- [What to do]
Present the following data again exactly as it is shown.
START Entries shown
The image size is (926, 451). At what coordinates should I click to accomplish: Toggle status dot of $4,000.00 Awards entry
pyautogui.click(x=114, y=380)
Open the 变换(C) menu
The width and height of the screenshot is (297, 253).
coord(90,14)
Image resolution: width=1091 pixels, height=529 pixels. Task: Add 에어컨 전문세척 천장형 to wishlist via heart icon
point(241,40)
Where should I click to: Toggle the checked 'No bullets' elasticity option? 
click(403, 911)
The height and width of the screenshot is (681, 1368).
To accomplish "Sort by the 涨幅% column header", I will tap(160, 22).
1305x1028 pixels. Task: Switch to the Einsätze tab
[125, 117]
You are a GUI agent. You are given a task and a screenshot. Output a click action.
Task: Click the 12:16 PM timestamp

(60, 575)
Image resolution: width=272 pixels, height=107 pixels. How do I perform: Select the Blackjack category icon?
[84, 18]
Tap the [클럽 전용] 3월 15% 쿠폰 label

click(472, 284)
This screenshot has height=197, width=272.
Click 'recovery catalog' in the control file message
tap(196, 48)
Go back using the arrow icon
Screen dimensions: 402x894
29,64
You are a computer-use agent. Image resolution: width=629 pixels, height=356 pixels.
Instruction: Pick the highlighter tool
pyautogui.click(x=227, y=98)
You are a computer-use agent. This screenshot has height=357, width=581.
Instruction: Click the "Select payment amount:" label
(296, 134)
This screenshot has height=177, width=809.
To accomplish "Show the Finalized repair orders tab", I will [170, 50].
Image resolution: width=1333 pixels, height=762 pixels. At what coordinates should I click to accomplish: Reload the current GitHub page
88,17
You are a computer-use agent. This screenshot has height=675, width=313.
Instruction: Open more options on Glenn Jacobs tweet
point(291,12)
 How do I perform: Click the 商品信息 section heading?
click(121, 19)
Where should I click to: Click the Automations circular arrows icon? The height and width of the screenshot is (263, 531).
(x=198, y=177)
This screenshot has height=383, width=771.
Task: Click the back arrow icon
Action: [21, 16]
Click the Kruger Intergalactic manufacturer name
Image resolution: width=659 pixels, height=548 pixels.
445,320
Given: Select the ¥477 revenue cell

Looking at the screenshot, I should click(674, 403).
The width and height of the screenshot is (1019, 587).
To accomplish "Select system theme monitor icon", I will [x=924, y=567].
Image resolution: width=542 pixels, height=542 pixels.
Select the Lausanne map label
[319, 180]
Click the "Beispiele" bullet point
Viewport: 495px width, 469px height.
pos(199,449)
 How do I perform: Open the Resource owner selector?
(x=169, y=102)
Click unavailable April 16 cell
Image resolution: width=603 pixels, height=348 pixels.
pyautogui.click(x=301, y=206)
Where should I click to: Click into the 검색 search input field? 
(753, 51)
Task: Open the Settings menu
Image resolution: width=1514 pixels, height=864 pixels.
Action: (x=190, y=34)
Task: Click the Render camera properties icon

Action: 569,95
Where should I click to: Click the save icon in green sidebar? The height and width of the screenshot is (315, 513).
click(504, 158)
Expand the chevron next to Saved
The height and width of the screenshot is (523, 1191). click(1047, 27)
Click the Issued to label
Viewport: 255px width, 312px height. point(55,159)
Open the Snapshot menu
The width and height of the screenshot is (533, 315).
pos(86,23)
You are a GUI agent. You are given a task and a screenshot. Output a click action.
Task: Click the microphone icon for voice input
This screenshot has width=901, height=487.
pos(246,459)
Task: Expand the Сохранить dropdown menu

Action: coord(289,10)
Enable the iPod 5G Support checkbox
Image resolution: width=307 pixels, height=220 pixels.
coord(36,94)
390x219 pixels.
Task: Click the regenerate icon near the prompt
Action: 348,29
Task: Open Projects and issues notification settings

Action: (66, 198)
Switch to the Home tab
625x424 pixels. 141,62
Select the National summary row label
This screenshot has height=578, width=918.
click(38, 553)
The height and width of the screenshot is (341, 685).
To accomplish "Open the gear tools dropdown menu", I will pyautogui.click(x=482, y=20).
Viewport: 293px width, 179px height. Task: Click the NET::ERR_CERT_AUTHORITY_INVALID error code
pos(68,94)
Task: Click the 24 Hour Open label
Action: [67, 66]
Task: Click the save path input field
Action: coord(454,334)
END Entries shown
- [Response to the exercise]
The image size is (926, 451). At what coordinates should I click to accomplish: Toggle status dot of $4,000.00 Awards entry
pyautogui.click(x=114, y=380)
Open the 变换(C) menu
The width and height of the screenshot is (297, 253).
coord(90,14)
Image resolution: width=1091 pixels, height=529 pixels. Task: Add 에어컨 전문세척 천장형 to wishlist via heart icon
point(241,40)
Where should I click to: Toggle the checked 'No bullets' elasticity option? 
click(403, 911)
The height and width of the screenshot is (681, 1368).
To accomplish "Sort by the 涨幅% column header", I will tap(160, 22).
1305x1028 pixels. Task: Switch to the Einsätze tab
[125, 117]
You are a GUI agent. You are given a task and a screenshot. Output a click action.
Task: Click the 12:16 PM timestamp

(60, 575)
Image resolution: width=272 pixels, height=107 pixels. How do I perform: Select the Blackjack category icon?
[84, 18]
Tap the [클럽 전용] 3월 15% 쿠폰 label

click(472, 284)
This screenshot has height=197, width=272.
Click 'recovery catalog' in the control file message
tap(196, 48)
Go back using the arrow icon
Screen dimensions: 402x894
29,64
You are a computer-use agent. Image resolution: width=629 pixels, height=356 pixels.
Instruction: Pick the highlighter tool
pyautogui.click(x=227, y=98)
You are a computer-use agent. This screenshot has height=357, width=581.
Instruction: Click the "Select payment amount:" label
(296, 134)
This screenshot has height=177, width=809.
To accomplish "Show the Finalized repair orders tab", I will [170, 50].
Image resolution: width=1333 pixels, height=762 pixels. At what coordinates should I click to accomplish: Reload the current GitHub page
88,17
You are a computer-use agent. This screenshot has height=675, width=313.
Instruction: Open more options on Glenn Jacobs tweet
point(291,12)
 How do I perform: Click the 商品信息 section heading?
click(121, 19)
Where should I click to: Click the Automations circular arrows icon? The height and width of the screenshot is (263, 531).
(x=198, y=177)
This screenshot has height=383, width=771.
Task: Click the back arrow icon
Action: [21, 16]
Click the Kruger Intergalactic manufacturer name
Image resolution: width=659 pixels, height=548 pixels.
445,320
Given: Select the ¥477 revenue cell

Looking at the screenshot, I should click(674, 403).
The width and height of the screenshot is (1019, 587).
To accomplish "Select system theme monitor icon", I will [x=924, y=567].
Image resolution: width=542 pixels, height=542 pixels.
Select the Lausanne map label
[319, 180]
Click the "Beispiele" bullet point
Viewport: 495px width, 469px height.
pos(199,449)
 How do I perform: Open the Resource owner selector?
(x=169, y=102)
Click unavailable April 16 cell
Image resolution: width=603 pixels, height=348 pixels.
pyautogui.click(x=301, y=206)
Where should I click to: Click into the 검색 search input field? 
(753, 51)
Task: Open the Settings menu
Image resolution: width=1514 pixels, height=864 pixels.
Action: (x=190, y=34)
Task: Click the Render camera properties icon

Action: 569,95
Where should I click to: Click the save icon in green sidebar? The height and width of the screenshot is (315, 513).
click(504, 158)
Expand the chevron next to Saved
The height and width of the screenshot is (523, 1191). click(1047, 27)
Click the Issued to label
Viewport: 255px width, 312px height. point(55,159)
Open the Snapshot menu
The width and height of the screenshot is (533, 315).
pos(86,23)
You are a GUI agent. You are given a task and a screenshot. Output a click action.
Task: Click the microphone icon for voice input
This screenshot has width=901, height=487.
pos(246,459)
Task: Expand the Сохранить dropdown menu

Action: coord(289,10)
Enable the iPod 5G Support checkbox
Image resolution: width=307 pixels, height=220 pixels.
coord(36,94)
390x219 pixels.
Task: Click the regenerate icon near the prompt
Action: 348,29
Task: Open Projects and issues notification settings

Action: (66, 198)
Switch to the Home tab
625x424 pixels. 141,62
Select the National summary row label
This screenshot has height=578, width=918.
click(38, 553)
The height and width of the screenshot is (341, 685).
To accomplish "Open the gear tools dropdown menu", I will pyautogui.click(x=482, y=20).
Viewport: 293px width, 179px height. Task: Click the NET::ERR_CERT_AUTHORITY_INVALID error code
pos(68,94)
Task: Click the 24 Hour Open label
Action: [67, 66]
Task: Click the save path input field
Action: coord(454,334)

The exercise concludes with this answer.